━━━━━ Provided records

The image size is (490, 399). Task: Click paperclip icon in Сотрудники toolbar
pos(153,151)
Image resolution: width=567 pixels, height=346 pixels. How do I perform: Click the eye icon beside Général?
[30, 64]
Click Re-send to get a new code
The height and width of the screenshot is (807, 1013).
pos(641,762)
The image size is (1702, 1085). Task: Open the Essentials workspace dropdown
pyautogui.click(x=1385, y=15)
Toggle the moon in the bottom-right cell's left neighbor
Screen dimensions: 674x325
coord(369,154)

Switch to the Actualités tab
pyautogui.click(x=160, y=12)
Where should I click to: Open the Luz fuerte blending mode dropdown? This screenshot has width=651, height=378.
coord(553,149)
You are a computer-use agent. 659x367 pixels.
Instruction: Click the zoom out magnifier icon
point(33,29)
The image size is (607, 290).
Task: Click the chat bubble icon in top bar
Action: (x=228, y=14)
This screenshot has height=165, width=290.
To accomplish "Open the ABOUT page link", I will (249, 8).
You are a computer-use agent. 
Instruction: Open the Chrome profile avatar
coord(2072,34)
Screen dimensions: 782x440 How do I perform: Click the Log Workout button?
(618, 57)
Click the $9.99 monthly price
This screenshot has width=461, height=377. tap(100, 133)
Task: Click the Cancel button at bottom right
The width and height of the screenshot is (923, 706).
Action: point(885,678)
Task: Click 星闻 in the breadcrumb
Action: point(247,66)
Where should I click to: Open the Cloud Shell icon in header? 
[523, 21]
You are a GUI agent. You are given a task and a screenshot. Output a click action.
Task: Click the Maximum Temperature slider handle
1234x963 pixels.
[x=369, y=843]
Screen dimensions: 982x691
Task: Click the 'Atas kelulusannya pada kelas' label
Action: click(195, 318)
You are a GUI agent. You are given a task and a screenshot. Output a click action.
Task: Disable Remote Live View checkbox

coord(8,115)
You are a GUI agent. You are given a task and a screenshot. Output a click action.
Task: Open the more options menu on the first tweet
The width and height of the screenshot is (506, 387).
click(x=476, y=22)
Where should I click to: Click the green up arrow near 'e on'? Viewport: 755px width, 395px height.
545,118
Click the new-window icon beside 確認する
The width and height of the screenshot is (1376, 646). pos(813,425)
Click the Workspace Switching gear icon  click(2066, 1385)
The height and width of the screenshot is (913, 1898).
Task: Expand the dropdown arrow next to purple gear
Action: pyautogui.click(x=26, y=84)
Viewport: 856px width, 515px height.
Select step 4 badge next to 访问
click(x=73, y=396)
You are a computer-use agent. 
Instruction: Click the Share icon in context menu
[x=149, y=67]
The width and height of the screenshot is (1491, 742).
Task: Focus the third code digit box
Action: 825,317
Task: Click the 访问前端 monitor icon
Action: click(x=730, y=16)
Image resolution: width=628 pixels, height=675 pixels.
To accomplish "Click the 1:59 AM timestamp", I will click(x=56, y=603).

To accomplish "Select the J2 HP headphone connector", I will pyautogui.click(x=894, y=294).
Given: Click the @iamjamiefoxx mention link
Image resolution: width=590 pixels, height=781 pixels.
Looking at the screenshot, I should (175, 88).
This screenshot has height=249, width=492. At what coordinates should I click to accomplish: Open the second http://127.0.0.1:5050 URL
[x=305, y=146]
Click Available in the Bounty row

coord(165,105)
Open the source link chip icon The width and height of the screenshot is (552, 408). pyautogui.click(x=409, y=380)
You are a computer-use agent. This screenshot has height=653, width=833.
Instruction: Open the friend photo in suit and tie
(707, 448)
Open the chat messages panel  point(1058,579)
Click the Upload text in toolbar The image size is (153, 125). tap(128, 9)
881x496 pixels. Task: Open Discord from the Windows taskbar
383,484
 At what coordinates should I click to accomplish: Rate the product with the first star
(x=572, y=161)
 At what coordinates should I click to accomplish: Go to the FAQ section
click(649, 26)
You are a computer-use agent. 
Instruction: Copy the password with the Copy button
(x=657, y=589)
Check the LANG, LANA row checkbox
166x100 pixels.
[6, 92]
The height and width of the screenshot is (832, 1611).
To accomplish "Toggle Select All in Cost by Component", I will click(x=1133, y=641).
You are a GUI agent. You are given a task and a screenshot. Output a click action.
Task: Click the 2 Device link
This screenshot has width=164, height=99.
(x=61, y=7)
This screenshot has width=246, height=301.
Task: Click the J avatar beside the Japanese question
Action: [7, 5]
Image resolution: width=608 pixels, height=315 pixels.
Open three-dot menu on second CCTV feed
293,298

━━━━━━━━━━

In the records above, change every "GUI agent" to "screen agent" and leave everything else unchanged.

The image size is (490, 399). Task: Click paperclip icon in Сотрудники toolbar
pos(153,151)
Image resolution: width=567 pixels, height=346 pixels. How do I perform: Click the eye icon beside Général?
[30, 64]
Click Re-send to get a new code
The height and width of the screenshot is (807, 1013).
pos(641,762)
The image size is (1702, 1085). Task: Open the Essentials workspace dropdown
pyautogui.click(x=1385, y=15)
Toggle the moon in the bottom-right cell's left neighbor
Screen dimensions: 674x325
coord(369,154)

Switch to the Actualités tab
pyautogui.click(x=160, y=12)
Where should I click to: Open the Luz fuerte blending mode dropdown? This screenshot has width=651, height=378.
coord(553,149)
You are a computer-use agent. 659x367 pixels.
Instruction: Click the zoom out magnifier icon
point(33,29)
The image size is (607, 290).
Task: Click the chat bubble icon in top bar
Action: (x=228, y=14)
This screenshot has height=165, width=290.
To accomplish "Open the ABOUT page link", I will (249, 8).
You are a computer-use agent. 
Instruction: Open the Chrome profile avatar
coord(2072,34)
Screen dimensions: 782x440 How do I perform: Click the Log Workout button?
(618, 57)
Click the $9.99 monthly price
This screenshot has width=461, height=377. tap(100, 133)
Task: Click the Cancel button at bottom right
The width and height of the screenshot is (923, 706).
Action: point(885,678)
Task: Click 星闻 in the breadcrumb
Action: point(247,66)
Where should I click to: Open the Cloud Shell icon in header? 
[523, 21]
You are a screen agent. You are given a task and a screenshot. Output a click action.
Task: Click the Maximum Temperature slider handle
1234x963 pixels.
[x=369, y=843]
Screen dimensions: 982x691
Task: Click the 'Atas kelulusannya pada kelas' label
Action: click(195, 318)
You are a screen agent. You are given a task and a screenshot. Output a click action.
Task: Disable Remote Live View checkbox

coord(8,115)
You are a screen agent. You are given a task and a screenshot. Output a click action.
Task: Open the more options menu on the first tweet
The width and height of the screenshot is (506, 387).
click(x=476, y=22)
Where should I click to: Click the green up arrow near 'e on'? Viewport: 755px width, 395px height.
545,118
Click the new-window icon beside 確認する
The width and height of the screenshot is (1376, 646). pos(813,425)
Click the Workspace Switching gear icon  click(2066, 1385)
The height and width of the screenshot is (913, 1898).
Task: Expand the dropdown arrow next to purple gear
Action: pyautogui.click(x=26, y=84)
Viewport: 856px width, 515px height.
Select step 4 badge next to 访问
click(x=73, y=396)
You are a computer-use agent. 
Instruction: Click the Share icon in context menu
[x=149, y=67]
The width and height of the screenshot is (1491, 742).
Task: Focus the third code digit box
Action: 825,317
Task: Click the 访问前端 monitor icon
Action: click(x=730, y=16)
Image resolution: width=628 pixels, height=675 pixels.
To accomplish "Click the 1:59 AM timestamp", I will click(x=56, y=603).

To accomplish "Select the J2 HP headphone connector", I will pyautogui.click(x=894, y=294).
Given: Click the @iamjamiefoxx mention link
Image resolution: width=590 pixels, height=781 pixels.
Looking at the screenshot, I should (175, 88).
This screenshot has height=249, width=492. At what coordinates should I click to accomplish: Open the second http://127.0.0.1:5050 URL
[x=305, y=146]
Click Available in the Bounty row

coord(165,105)
Open the source link chip icon The width and height of the screenshot is (552, 408). pyautogui.click(x=409, y=380)
You are a computer-use agent. This screenshot has height=653, width=833.
Instruction: Open the friend photo in suit and tie
(707, 448)
Open the chat messages panel  point(1058,579)
Click the Upload text in toolbar The image size is (153, 125). tap(128, 9)
881x496 pixels. Task: Open Discord from the Windows taskbar
383,484
 At what coordinates should I click to accomplish: Rate the product with the first star
(x=572, y=161)
 At what coordinates should I click to accomplish: Go to the FAQ section
click(649, 26)
You are a computer-use agent. 
Instruction: Copy the password with the Copy button
(x=657, y=589)
Check the LANG, LANA row checkbox
166x100 pixels.
[6, 92]
The height and width of the screenshot is (832, 1611).
To accomplish "Toggle Select All in Cost by Component", I will click(x=1133, y=641).
You are a screen agent. You are given a task and a screenshot. Output a click action.
Task: Click the 2 Device link
This screenshot has width=164, height=99.
(x=61, y=7)
This screenshot has width=246, height=301.
Task: Click the J avatar beside the Japanese question
Action: [7, 5]
Image resolution: width=608 pixels, height=315 pixels.
Open three-dot menu on second CCTV feed
293,298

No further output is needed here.